Wednesday, February 4, 2009

MILK (2008) B-

Without Sean Penn this movie would have been a dud.

There's a documentary out there* about Harvey Milk. I understand it did a better job of describing his work in advancing gay rights than this movie.

In 1977, Harvey Milk was elected to the San Francisco Board of Supervisors, becoming the first openly gay man to be voted into public office in America. The film describes his work to organize gay people and give them the courage to "come-out-of-the-closet", organize and become politically active.

I assume that the producers believed that to be realistic and honest, the movie had to present active gay young men of the 1970's as childish and adolescent . . . acting out their emotional (and particularly sexual feelings) in ways to offend mainstream culture. ( I never fully understood the actions of the marchers during the "Gay Pride" parades. Their actions seemed counterproductive to their cause.)

The movie also presents the personal and intimate side of Milk that shows him (warts and all) as terribly needy with his last partner. This is where Penn's acting is superb. But I also asked myself if this level of detail was necessary in advancing the responsible gay agenda.

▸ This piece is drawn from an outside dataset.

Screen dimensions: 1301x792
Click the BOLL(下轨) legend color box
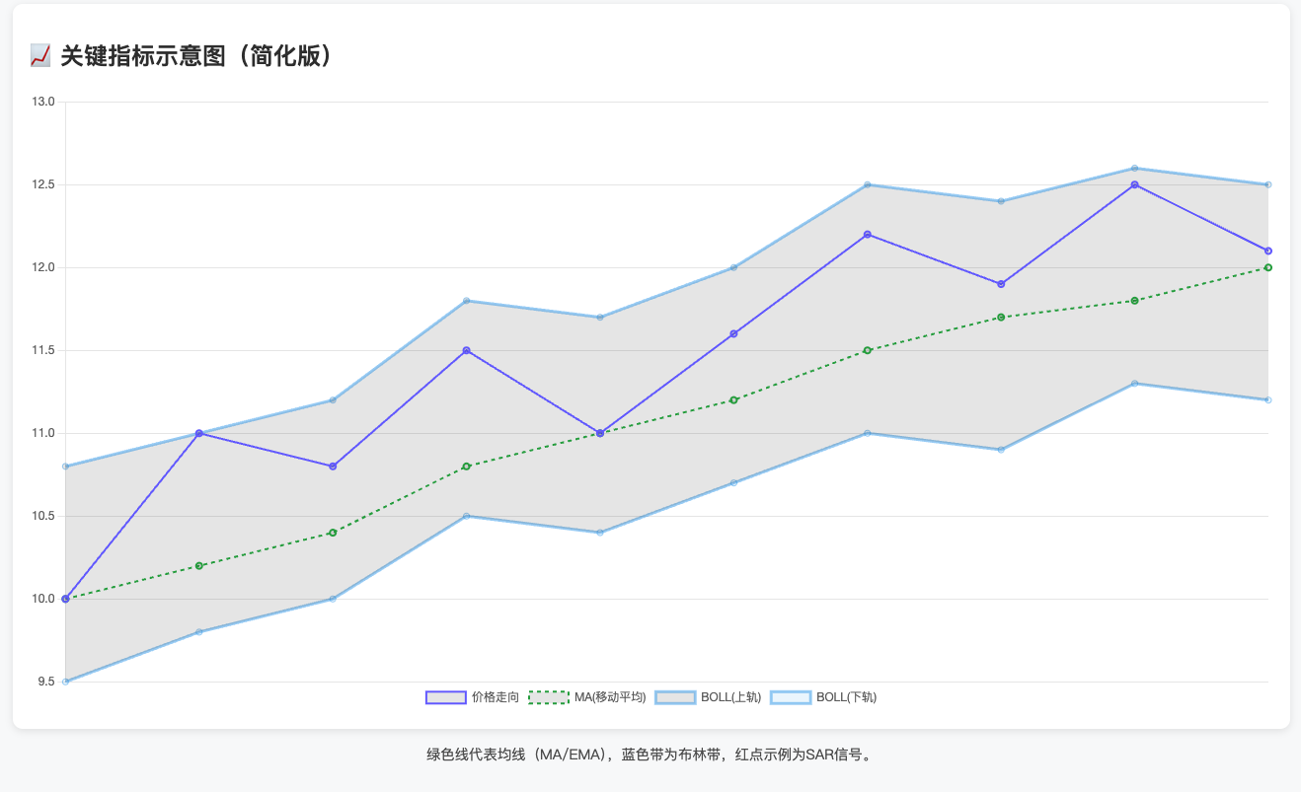click(x=790, y=697)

Was the movie about advancing gay and human rights or was it about certain personal weaknesses of the gay community? The latter subject was developed but never resolved in the movie.


*The Times of Harvey Milk(1984) UR

Harvey Fierstein narrates this documentary by Rob Epstein about San Francisco's most colorful -- and unfortunately, tragic -- political figure: Harvey Milk. A staunch fighter for gay rights, Milk helped forge a presence for the city's gay community in city hall, becoming the first openly gay member of San Francisco's combative city council. But his life, along with Mayor George Moscone's, was cut short by infamous fellow politico Dan White.